Aucune croyance n'est "respectable" par elle-même.
Toute croyance est intolérante par définition, puisqu'indiscutable.
Il m'est impossible de respecter l'intolérance.
Et il ne sera pas difficile de montrer que l'accusation de "raciste"
ou de "xénophobe" adressée à ceux qui
critiquent les croyances ou les politiques de pays croyants sera passible
de poursuites judiciaires.
Il est en effet aussi parfaitement injustifié de traiter d'antisémites
ceux qui critiquent la politique de l'état d'Israël que
de traiter de racistes et de xénophobes ceux qui critiquent et
se moquent de l'islam.
Le racisme est un délit, et accuser quelqu'un faussement de ce
délit en est un autre, plus grave encore.

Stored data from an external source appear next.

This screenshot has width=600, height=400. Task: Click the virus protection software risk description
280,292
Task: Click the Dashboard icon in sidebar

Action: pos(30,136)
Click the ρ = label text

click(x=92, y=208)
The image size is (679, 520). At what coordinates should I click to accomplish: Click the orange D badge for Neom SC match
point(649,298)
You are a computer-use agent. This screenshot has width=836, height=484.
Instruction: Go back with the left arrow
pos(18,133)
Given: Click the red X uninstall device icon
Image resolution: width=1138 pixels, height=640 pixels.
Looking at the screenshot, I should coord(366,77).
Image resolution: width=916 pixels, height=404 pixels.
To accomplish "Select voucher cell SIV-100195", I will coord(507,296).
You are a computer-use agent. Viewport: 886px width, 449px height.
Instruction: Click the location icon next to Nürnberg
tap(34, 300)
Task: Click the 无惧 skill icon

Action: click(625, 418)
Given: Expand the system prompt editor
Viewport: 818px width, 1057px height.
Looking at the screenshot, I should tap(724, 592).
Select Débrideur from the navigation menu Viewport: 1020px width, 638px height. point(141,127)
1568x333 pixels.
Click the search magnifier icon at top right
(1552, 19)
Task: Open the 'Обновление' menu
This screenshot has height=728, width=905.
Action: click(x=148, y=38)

Et pour autant que j'en sache, il n'y a pas une "race" de
musulmans.
Les armes que manipulent nos politiciens et les associations soi-disant
pour le rapprochement des peuples sont à double tranchant ; il
n'y a qu'à s'en servir.
En théorie donc, et pour résumer, il est parfaitement
injuste, inique, contraire à nos lois les plus élémentaires,
aux soi-disant bonnes intentions de non-discrimination prônées
par des projets illusoires de constitution, de "respect des droits
de l'Homme" et autres fariboles, de punir l'incroyant qui se moque
des religions. Leurs livres fondamentaux les plus sacrés et les
plus "respectés" traitent l'incroyant d'insensé
ou le vouent aux supplices éternels, dans ce monde et dans l'autre
auquel ils font croire, où il est considéré comme
le mal absolu et où il est clairement établi qu'il est
la lie de l'humanité et n'a même pas le droit de vivre
ou encore, selon des paroles très chrétiennes, qu'il est
un " homme incomplet ", voire même plus digne du nom
d'homme, ou plus simplement encore, n'est pas un homme.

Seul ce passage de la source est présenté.